Milk thistle extract silibinin reduces self-renewal of colorectal cancer stem cells

At the American Association for Cancer Research (AACR) Annual Meeting, a University of Colorado Cancer Center study showed that the chemical silibinin, purified from milk thistle extract, affects cell signaling associated with inflammation and thus also the formation and survival of colorectal cancer stem cells.

"We have been deeply involved in this line of research that extends from silibinin to its chemopreventive properties in colorectal cancer, and the current study takes another important step: we see both a likely chemopreventive mechanism and the result of this mechanism in animal models," says Sushil Kumar, PhD, postdoctoral fellow in the lab of Rajesh Agarwal, PhD, co-program leader of Cancer Prevention and Control at the CU Cancer Center and professor at the Skaggs School of Pharmacy and Pharmaceutical Sciences.

The group compared mice chemically treated to develop inflammation-dependent colorectal cancer given silibinin to a control group not given the drug. The results were clear: mice given silibinin showed less incidence of macroadenomas indicative of colorectal cancer, whereas nearly all mice in the control group developed the disease. In addition, in the silibinin group, Kumar and co-authors saw minimal colon inflammation, and minimal incidences of rectal bleeding and rectal prolapse as frequently observed in control mice.

"Results indicate that silibinin feeding indeed provided the mice with protective effect," Kumar says.

In addition to demonstrating chemopreventive benefit of silibinin, the current study adds to our understanding of how silibinin offers this benefit. The answer is found in colorectal cancer stem cells (CSCs), which both replicate themselves and also give birth to the cells of colorectal cancers themselves. In the presence of inflammation, CSCs both reproduce themselves (self-renewal) and produce colorectal cancer cells at a greater rate, and cells produced in these conditions are also signaled to survive at greater rates.

A key component of this expansion and survival signaling are chemicals called interleukins (IL-4 and-6), which are essential in increasing the number of CSCs and also regulate CSCs survival and function. Silibinin blocks this interleukin 4/6 signaling and so decreases levels of CSC self renewal -promoting mRNAs.

"We have been following this CSC signaling back to its source and we see now that silibinin affects the signaling of colorectal cancer stem cells very near their genesis," Kumar says.

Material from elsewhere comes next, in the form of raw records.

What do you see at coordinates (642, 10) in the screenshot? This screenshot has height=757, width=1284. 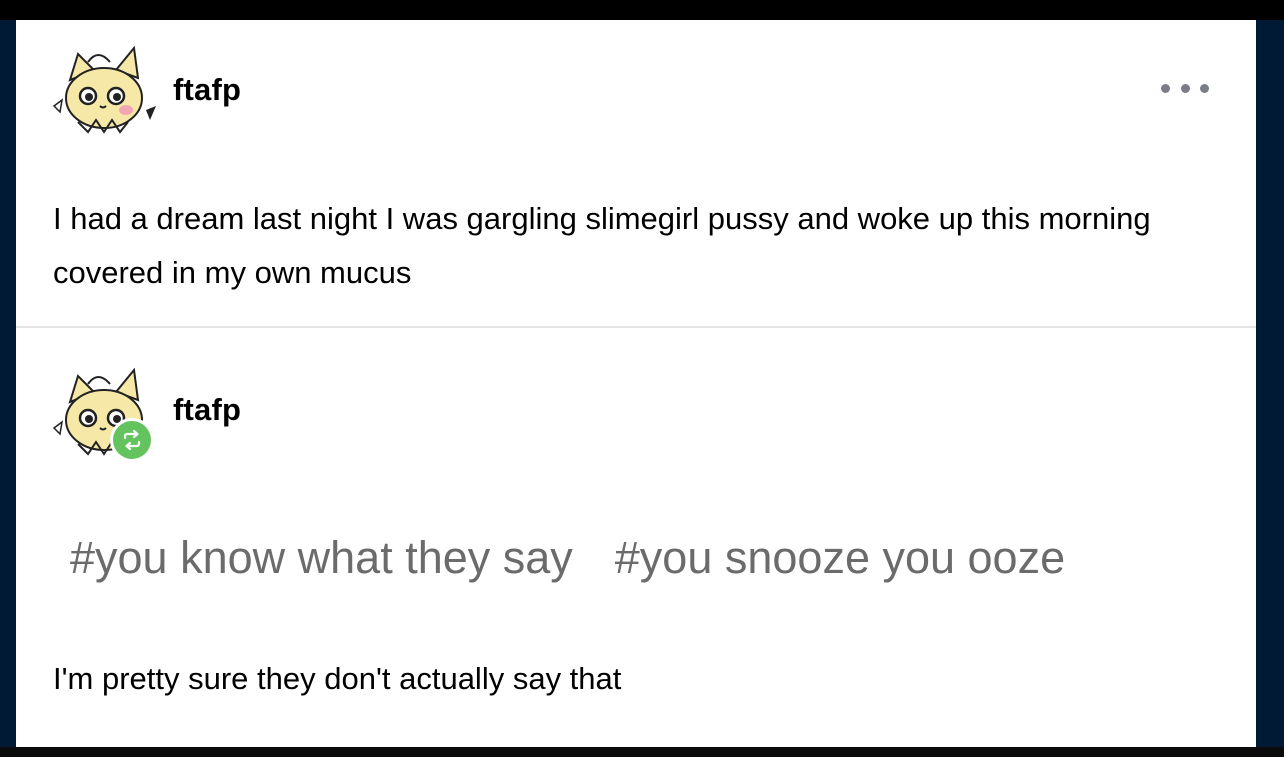 I see `top-bar` at bounding box center [642, 10].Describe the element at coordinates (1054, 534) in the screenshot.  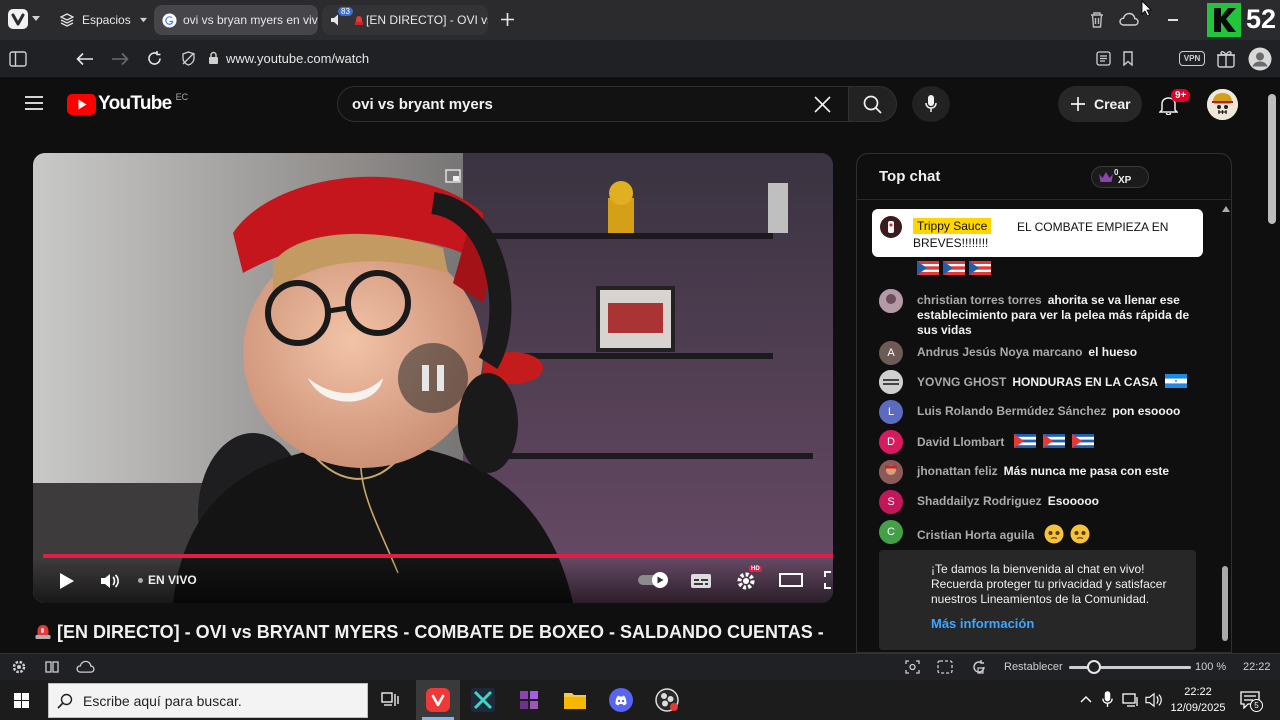
I see `pleading-face-emoji-icon` at that location. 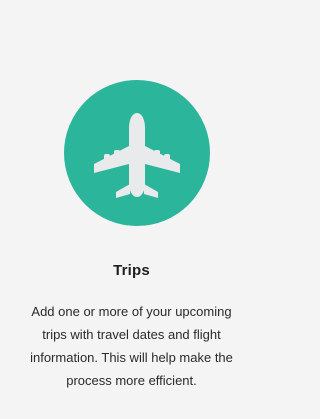 What do you see at coordinates (132, 270) in the screenshot?
I see `card-title: Trips` at bounding box center [132, 270]. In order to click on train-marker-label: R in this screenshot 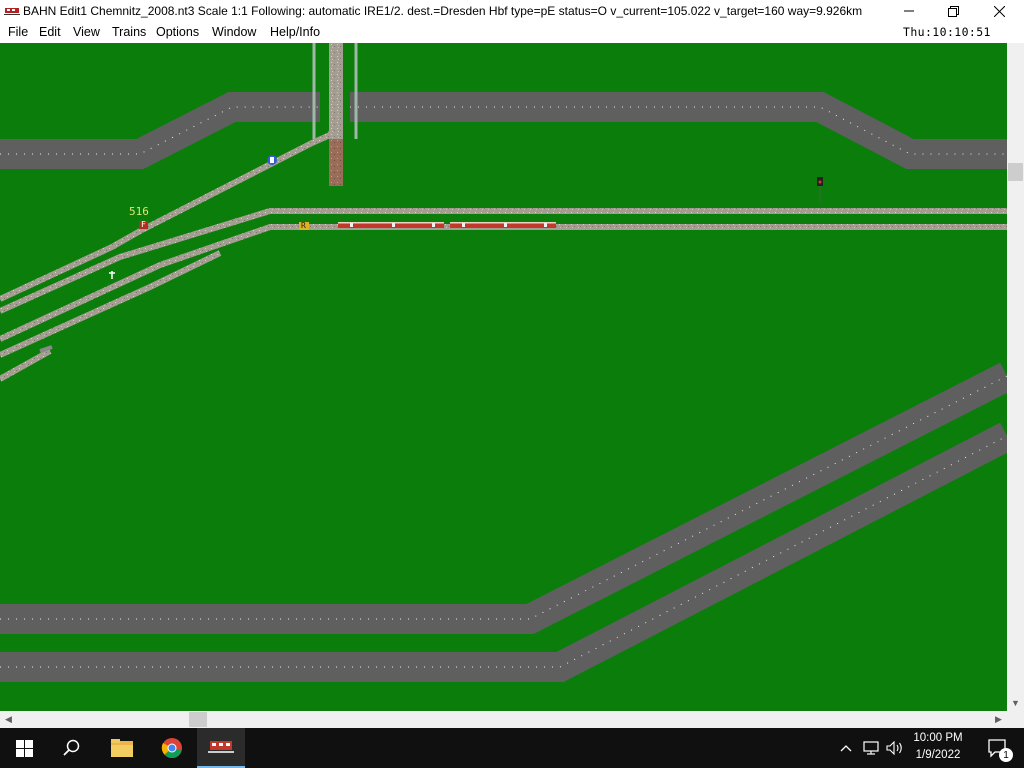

It is notoriously difficult to gain approval for clinical trials of chemopreventive agents due to the necessity of treating many, healthy people to affect the very few who would otherwise have developed disease. But Kumar and colleagues hope to further refine the science of silibinin's chemopreventive properties while eventually exploring this chemical as a strategy for cancer prevention in a human population.